Однажды в середине июля, ближе к вечеру, все свершилось. Никогда, никогда я не забуду тот день! Сначала было так темно и ужасно, а потом … Но я должна следить за историей так, как она произошла.
Мы с Гербертом пили чай в библиотеке. Стояла теплая погода, и окна, ведущие на террасу, были широко распахнуты. Сквозь них я могла видеть прекрасный пейзаж: холмы с огромными деревьями, разбросанными по ним, все цвета ярче и глубже, чем в полдень, потому что солнце садилось. Я сидела у одного из окон, смотрела на это и думала о том, как изменились мои чувства, когда я приехала сюда невестой и любила все это, и была так полна радости. Мои руки безвольно повисли на подлокотниках кресла. У меня не было желания двигаться или говорить. Это так мучительно, когда ты несчастен и оглядываешься на дни, которые были счастливыми!
Когда я сидела вот так, вошел Томас, один из лакеев, с письмами. Я заметила, что у него была целая пачка. Некоторые из них были моими, и я положила их на стол рядом с собой. Лениво и без интереса я увидела, что в связке Герберта была маленькая шкатулка, в которой рассылаются драгоценности. Томас вышел из комнаты, а я продолжала смотреть в окно, пока внезапно не услышала, как Герберт подавил восклицание. Я повернулась к нему и увидела, что он держит в руке открытую коробку.
– Что это значит? – Спросил он. – Какая необыкновенная вещь! Посмотри, Глэдис.
И он подошел ко мне, протягивая коробку. Она была набита ватой, и на ней лежало огромное количество не оправленных бриллиантов разных размеров. Мое сердце подпрыгнуло к горлу. Я села, вцепившись в подлокотники кресла.
– Что это такое? – спросила я. Мой голос звучал неожиданно высоко и громко. – Откуда они взялись?
– Я ничего о них не знаю! Это слишком странно! Посмотри, что написано на этом клочке бумаги, который был внутри коробки.
Он протянул маленький листок бумаги, на котором были четко обозначены складки. Поперек них на машинке было напечатано два предложения. Я схватила листок и прочитала слова:
Нам не нужны ваши бриллианты. Вы можете оставить их себе и вместе с ними принять наши наилучшие пожелания.
Бумага полетела к моим ногам. Через мгновение я поняла, что все это значит. Воры обнаружили, что бриллианты были фальшивыми, и вернули их. Я осознала, что испуганное лицо Герберта внезапно наполнилось выражением острой тревоги, когда он закричал:
– Ну, Глэдис, в чем дело? Ты белая, как смерть!
Он подошел ко мне, но я жестом отстранила его и поднялась на ноги. Тогда я поняла, что час настал, и, хотя я подозреваю, что была очень бледна, я не чувствовала такого страха, как раньше.
– Это твои бриллианты, Герберт, – сказала я тихо и отчетливо, – или, возможно, я должна сказать, что это их заменители. Твои бриллианты в Париже, у Барьера, в четырехместном доме, на улице Круа-де-Пети-Шам.
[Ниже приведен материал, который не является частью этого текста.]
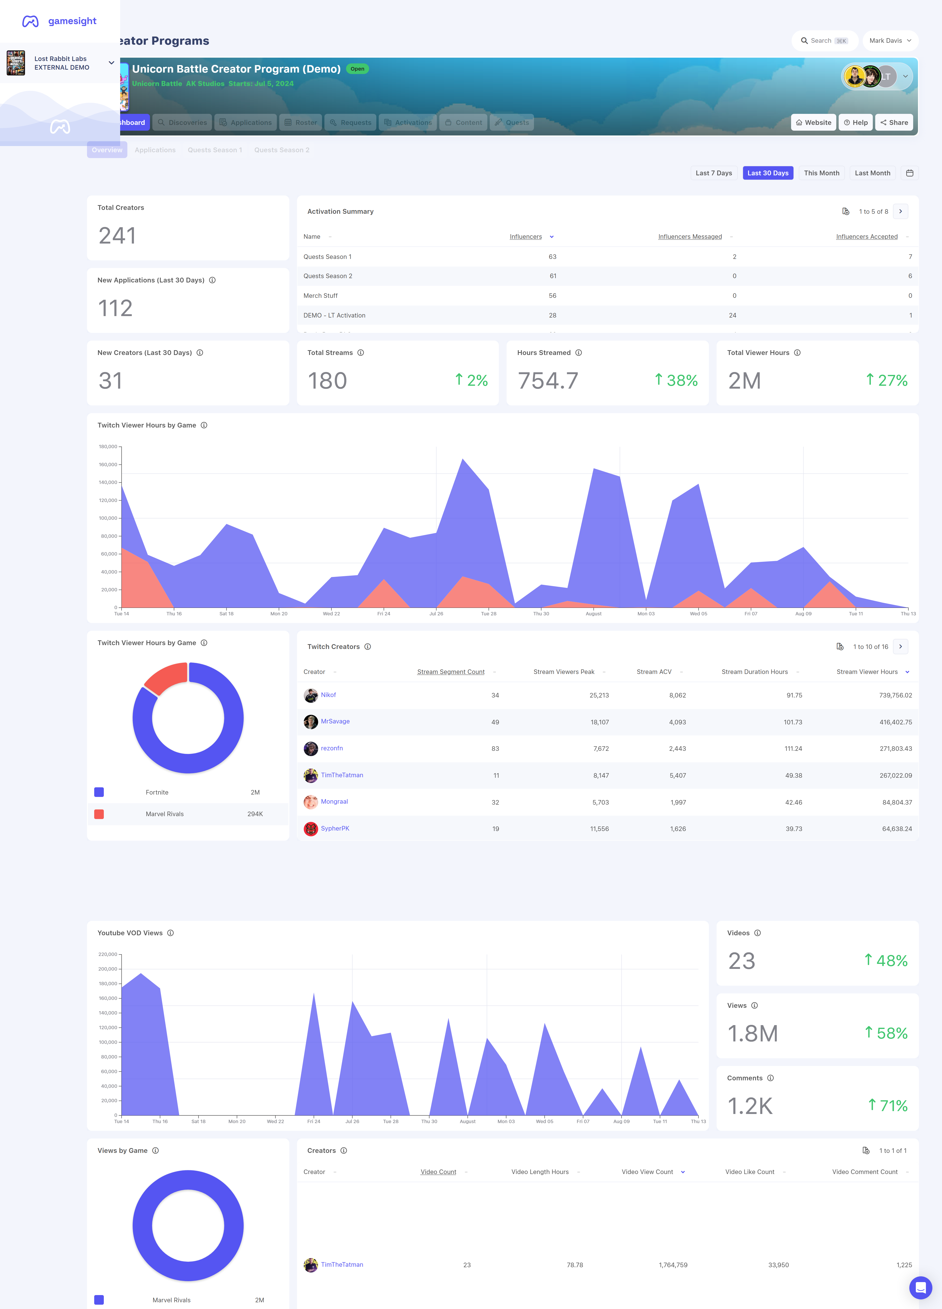Show info tooltip for Youtube VOD Views
Image resolution: width=942 pixels, height=1309 pixels.
click(170, 933)
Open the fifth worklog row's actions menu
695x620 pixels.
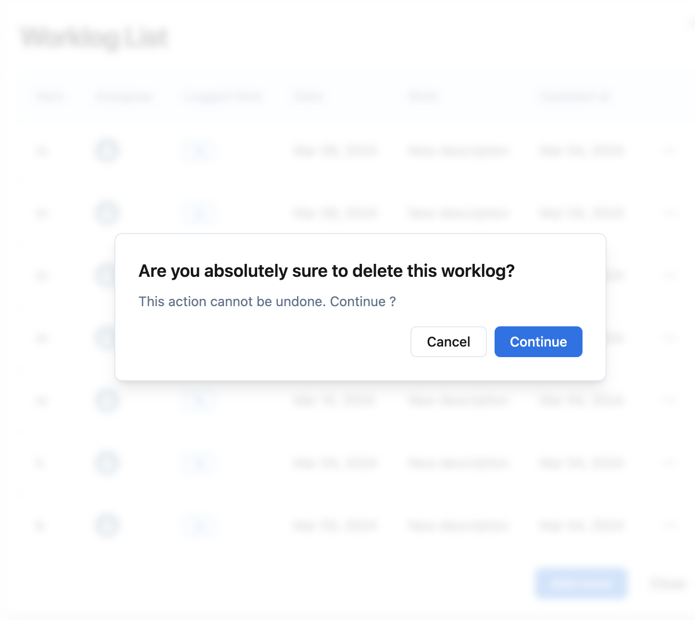point(670,400)
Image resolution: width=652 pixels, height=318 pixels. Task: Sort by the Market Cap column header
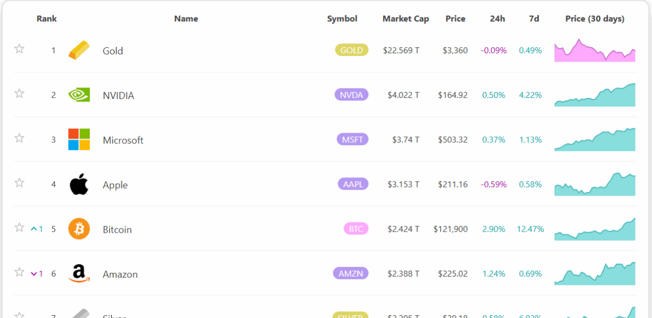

– Глэдис! – Воскликнул он. – Что ты имеешь в виду? О чем ты говоришь? Ты выглядишь такой белой и странной! Сядь, дорогая, и скажи мне, что ты имеешь в виду.
– О, Герберт, – воскликнула я, и в моем голосе внезапно зазвучала боль, – позволь мне сказать тебе! Не останавливай меня. Если ты злишься на меня и ненавидишь, подожди, пока я закончу, прежде чем ты скажешь это. Я должна во всем признаться. Я должна, дорогой. Ты должен выслушать меня и не пугать, пока я не закончу, потому что, если я не скажу тебе сейчас, я непременно умру.
А потом я рассказала … я рассказала все. Я не упустила ни одной мелочи. Мои первые счета, и Болконский, и ювелир, и ломбард, и все было в нем. Как только я начала, это было не так уж трудно, и я вылила все. Я не пыталась выгородить себя или попросить прощения. Но когда все было закончено, я сказала голосом, который, как я слышала, внезапно стал хриплым и дрожащим:
– А теперь, я полагаю, я тебе больше не понравлюсь. Вполне естественно, что ты не должен любить меня после этого. Я прошу только об одном, и я, конечно, знаю, что не имею права просить об этом, а именно, чтобы ты не отсылал меня от себя. Наверное, меня следовало бы посадить в тюрьму. Но, Герберт, кем бы я ни была, я любила тебя! Это уже кое-что.